Items from a data source:
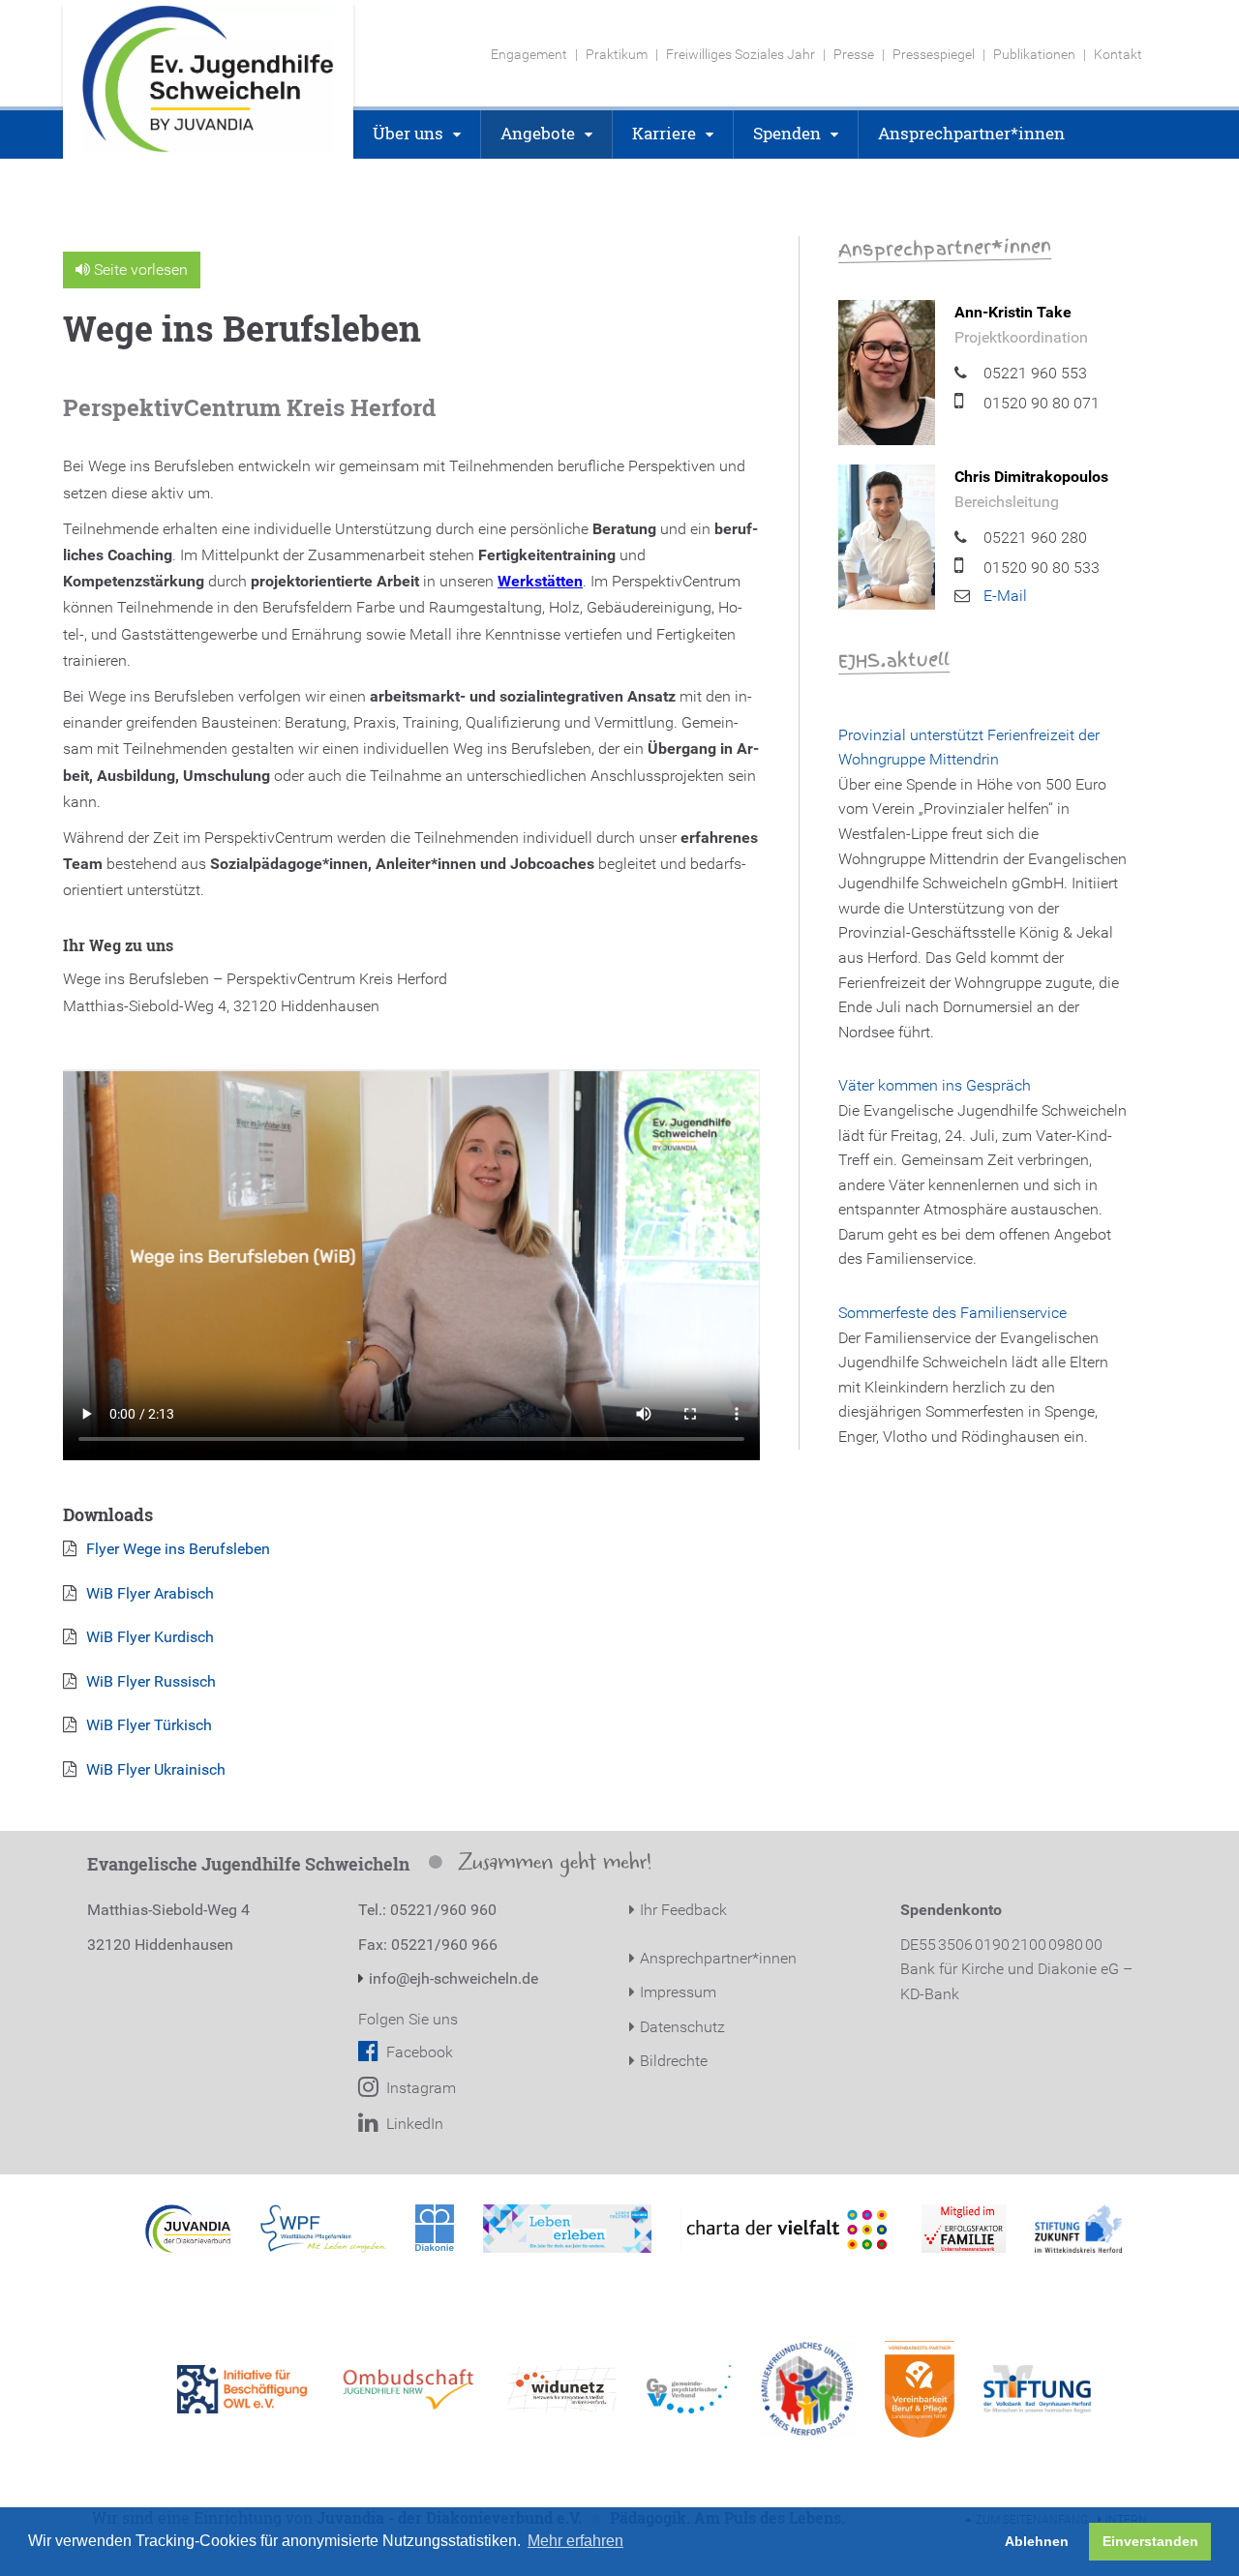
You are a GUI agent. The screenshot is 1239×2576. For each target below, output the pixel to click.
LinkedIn (412, 2123)
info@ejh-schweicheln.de (453, 1978)
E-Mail (1005, 595)
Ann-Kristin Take (1013, 312)
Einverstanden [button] (1150, 2541)
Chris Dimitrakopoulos (1031, 476)
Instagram (419, 2088)
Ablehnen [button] (1037, 2541)
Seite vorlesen (139, 269)
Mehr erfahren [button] (575, 2540)
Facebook (417, 2052)
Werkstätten (540, 581)
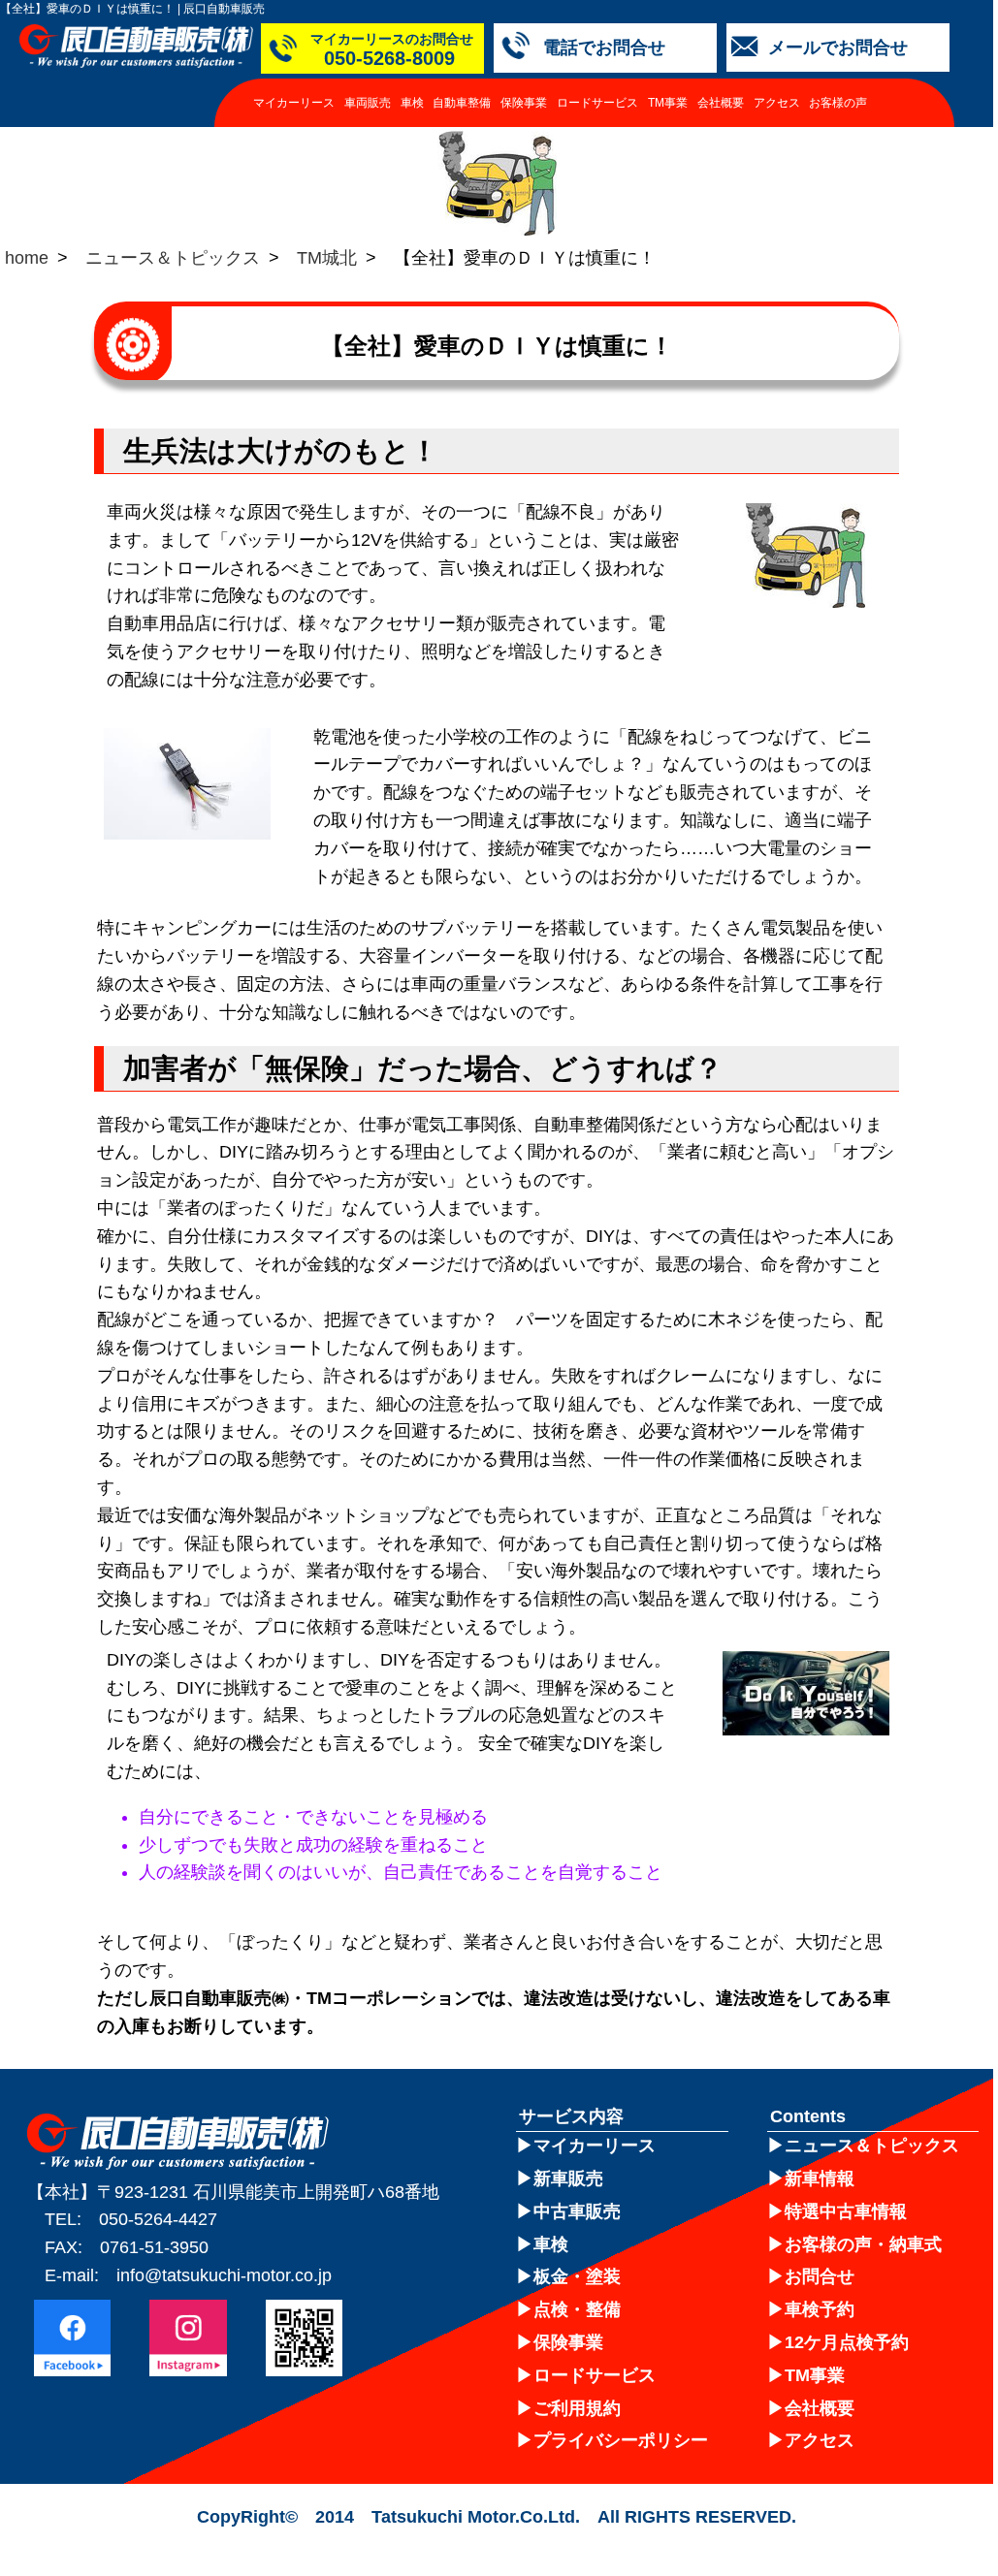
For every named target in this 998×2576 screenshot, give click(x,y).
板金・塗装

- _Task prompt_
Return a copy of each line in the records above that has "click" in it.

- _Output of the task_
You are a GUI agent. The screenshot is 1239×2576. For each target below, output the pixel to click.
For every named target in this 998×2576 screenshot, give click(x,y).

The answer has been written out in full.